■ **Task goal**
Pick up the post about remembering Oxford and keep writing it from its last sentence onward.

■ **Document excerpt**
|---|

Remembering Oxford (1): Cornmarket Street and North Parade

Dear readers, perhaps my greatest gain from the Oxford experience (besides learning that I can function on very little sleep, or that crepes can be launched between stairwells and even up through 2nd (3rd in the U.S.) story windows) has been an enlivened appreciation for history and memory. Britain's history goes back so much farther than that of the United States, and sadly it seems that there is very little passion for U.S. history outside using it to promote some political agenda. Whatever happened to history for the sake of illuminating a place, for welcoming guests into a place much broader than today? Don't get me wrong, I do have American friends who love history. But there is something significant about not only knowing the history of war and policies,and knowing the history of a place and people. This is something diverse, it is found in memory passed on from fathers and mothers to their children, and then their grandchildren. So, while the Internet may be obsolete by the time we have children or grandchildren, I think it's vital that we remember and share our memories. I'll start.

Cornmarket Street, Oxford, England, United Kingdom:

The first day I awoke in Oxford Cornmarket street seemed to be the desired destination of every explorer setting off from our house on Crick Road. I had stayed behind to finish unpacking, have a leisurely breakfast and then head out for a little walk. Well, I'm actually quite terrible with directions and didn't want to wander far on my own, so I made it only to North Parade that morning, discovering little grocers-- some with licenses and some who proudly advertised that they were off license (I still have no idea what that means)-- and cafes where you can get a latte for a pound. Later in the term, North Parade became the go-to place of the desparate, especially on our way to, or on breaks from, British Landscapes lectures and videos.

|---|

■ **Material shown**
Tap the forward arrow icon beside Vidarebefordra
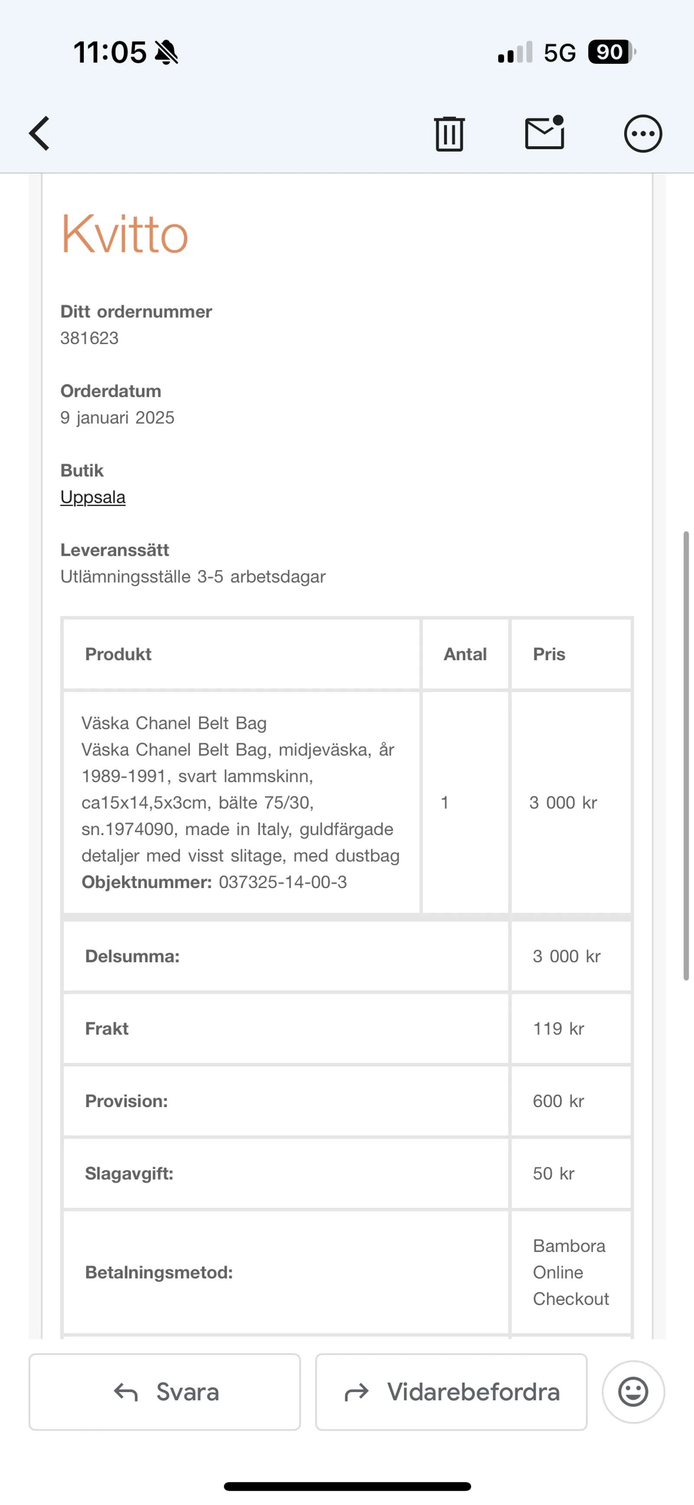The width and height of the screenshot is (694, 1505). click(x=356, y=1392)
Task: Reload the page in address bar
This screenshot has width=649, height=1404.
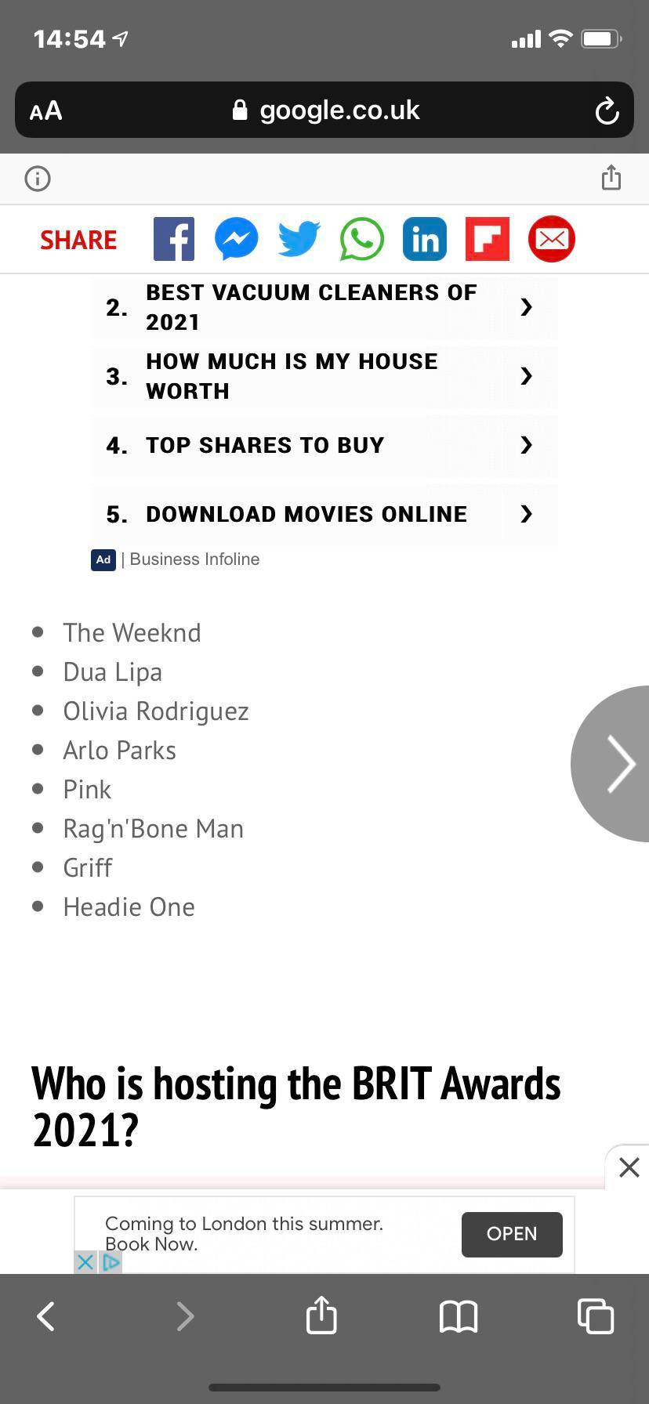Action: coord(607,110)
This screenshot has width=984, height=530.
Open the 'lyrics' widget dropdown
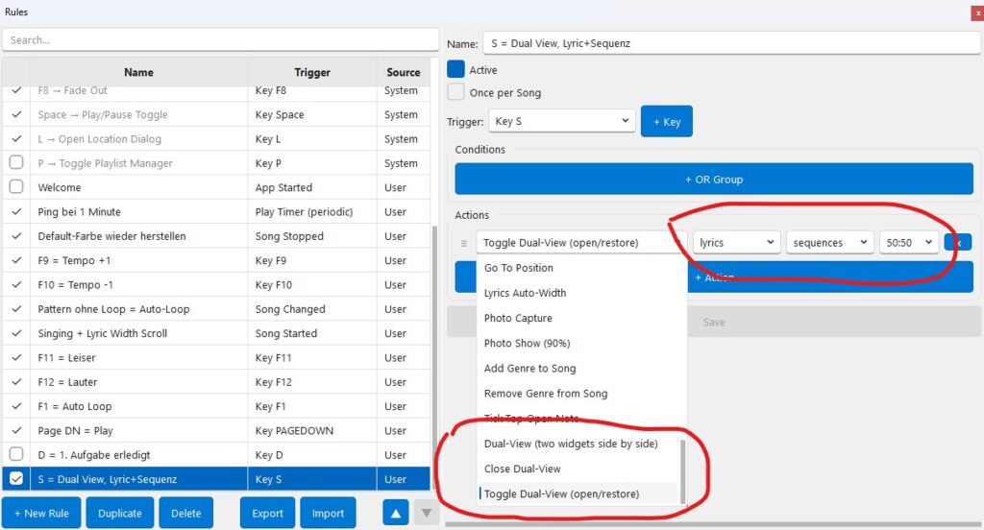coord(736,243)
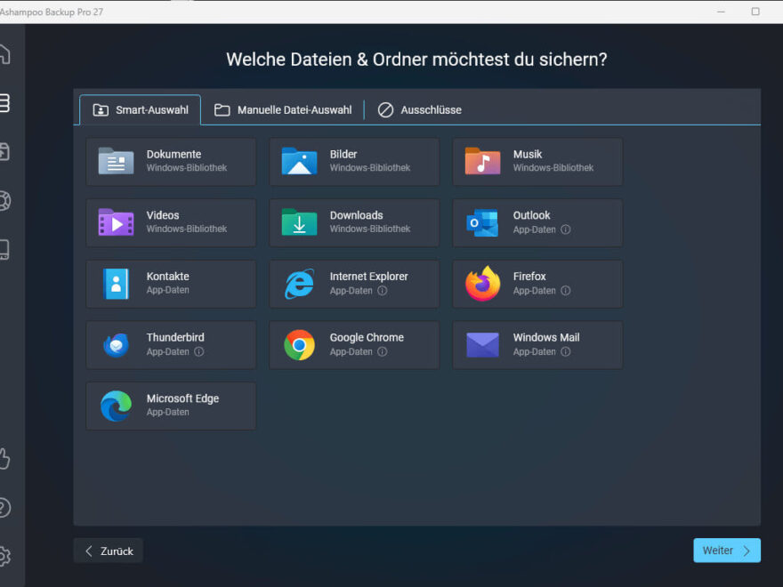Image resolution: width=783 pixels, height=587 pixels.
Task: Switch to the Manuelle Datei-Auswahl tab
Action: 283,109
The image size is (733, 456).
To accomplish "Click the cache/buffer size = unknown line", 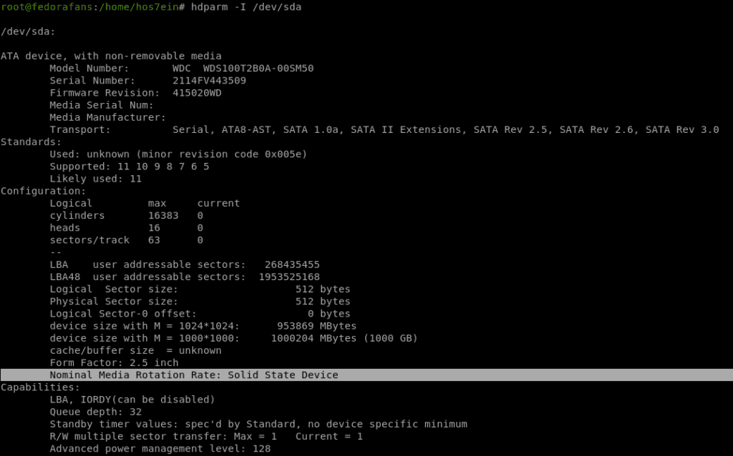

|---|

■ **Output of the exercise**
I don't remember exactly when my next attempt to Cornmarket took place. I imagine not long afterwards. But it soon became a daily habit to walk the 15 minutes to Cornmarket (and then usually to High Street on another trip that day) to visit Frewin Court and check my mail, or to get groceries, or study in Borders. The thing about Cornmarket is that it is only one segment of an ongoing road which begins as St. Giles, turns into Magdalen, turns again into Cornmarket, then St. Aldates, etc. . .

Cornmarket, however beautiful the other streets are, was my favorite street in this neverending story of pedestrians. A man with scruffy hair could often be heard playing the pipes, stomping out the rhythm. No matter how tired, stressed or rushed I was I couldn't pass him without smiling. It just happened. A young woman played her penny whistle on Cornmarket as well, though not as well as the piper piped. She had short, dark hair and put her heart and soul into every penny of that whistle, though. Towards Christmas, little brass bands and a Capella groups sang Christmas carols, and the whole street was decorated with icy blue lights that looked like icicles dripping water (they probably were dripping water, seeing as it was Oxford).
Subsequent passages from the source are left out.